Quoted passage
# # #

Parkinson’s disease propagation using MRI biomarkers and partial least squares path modeling

Cite this dataset

Pyatigorskaya, Nadya et al. (2021). Parkinson’s disease propagation using MRI biomarkers and partial least squares path modeling [Dataset]. Dryad. https://doi.org/10.5061/dryad.prr4xgxjq

Abstract

Objectives: The classical Braak neuropathological staging model in Parkinson's disease (PD) suggests that brain lesions progress from the medulla oblongata to the cortex. An alternative model in which neurodegeneration first occurs in the cortex has also been proposed. These two models may correspond to different patient phenotypes. To test these two models and investigate if they were influenced by the presence of rapid eye movement sleep behavior disorder (RBD) we used multimodal MRI and Partial Least Squares Path-Modeling (PLS-PM) assuming that patients with RBD followed distinct neurodegeneration pattern.

# # #

Extracted entries
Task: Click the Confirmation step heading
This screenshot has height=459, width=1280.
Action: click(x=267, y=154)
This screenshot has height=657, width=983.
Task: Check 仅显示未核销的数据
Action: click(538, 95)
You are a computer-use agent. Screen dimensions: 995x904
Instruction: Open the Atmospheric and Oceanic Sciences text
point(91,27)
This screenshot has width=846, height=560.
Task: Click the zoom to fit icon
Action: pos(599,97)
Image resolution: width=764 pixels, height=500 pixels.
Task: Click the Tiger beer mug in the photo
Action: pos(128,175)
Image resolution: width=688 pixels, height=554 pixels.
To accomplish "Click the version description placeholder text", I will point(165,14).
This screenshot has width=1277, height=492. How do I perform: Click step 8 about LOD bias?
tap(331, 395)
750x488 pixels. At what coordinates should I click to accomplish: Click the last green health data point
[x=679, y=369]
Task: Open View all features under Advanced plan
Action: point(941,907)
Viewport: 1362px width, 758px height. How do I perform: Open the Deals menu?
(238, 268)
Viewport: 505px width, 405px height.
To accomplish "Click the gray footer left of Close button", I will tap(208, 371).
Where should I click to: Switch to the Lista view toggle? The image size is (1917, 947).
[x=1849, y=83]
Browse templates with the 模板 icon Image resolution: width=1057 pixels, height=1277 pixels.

# # #

Questions to answer
[a] Retype a portion of the Parkinson's disease text word for word. Begin at the words that have "Cite this dataset" and stop after "distinct neurodegeneration pattern.".
[b] Answer these questions from the Parkinson's disease text.
(i) In which repository was the dataset published?
(ii) According to the classical Braak staging model, from where to where do brain lesions progress?
(iii) Along with multimodal MRI, what modeling method did the study use?
[c] Carry on the Parkinson's disease text from the point where it stops.
The lines have no part in this work.

Answers per task
[a]
Cite this dataset

Pyatigorskaya, Nadya et al. (2021). Parkinson’s disease propagation using MRI biomarkers and partial least squares path modeling [Dataset]. Dryad. https://doi.org/10.5061/dryad.prr4xgxjq

Abstract

Objectives: The classical Braak neuropathological staging model in Parkinson's disease (PD) suggests that brain lesions progress from the medulla oblongata to the cortex. An alternative model in which neurodegeneration first occurs in the cortex has also been proposed. These two models may correspond to different patient phenotypes. To test these two models and investigate if they were influenced by the presence of rapid eye movement sleep behavior disorder (RBD) we used multimodal MRI and Partial Least Squares Path-Modeling (PLS-PM) assuming that patients with RBD followed distinct neurodegeneration pattern.

[b]
(i) Dryad.
(ii) From the medulla oblongata to the cortex.
(iii) Partial Least Squares Path-Modeling (PLS-PM).

[c]
Methods: Fifty-four patients with PD (thirty-four with RBD) and twenty-five healthy volunteers were scanned using T1-weighted, diffusion tensor and neuromelanin-sensitive imaging. Volume, signal, mean, axial and radial diffusivities were calculated in brainstem, basal forebrain and cortical regions. PLS-PM, estimating a network of causal relationships between blocks of variables was used to build and test an analytical model based on Braak staging. The overall quality of the model was assessed using Goodness of fit coefficient (Gof).

Results: PLS-PM was run on PD patients with RBD and without RBD separately. In PD with RBD, a brainstem-to-cortex model had significant Gof (0.71, p=0.01) whereas a cortex-to-brainstem model was not. In contrast, in PD patients without RBD, the brainstem-to-cortex model was not significant (Gof=0.64, p=0.27), and the cortex-to-brainstem model was highly significant (Gof=0.72, p=0.008).

Conclusions: Using the PLS-PM imaging-based model, the neurodegeneration pattern of PD patients with RBD was consistent with the Braak brainstem-to-cortex model, whereas that of patients without RBD followed the cortex-to-brainstem model.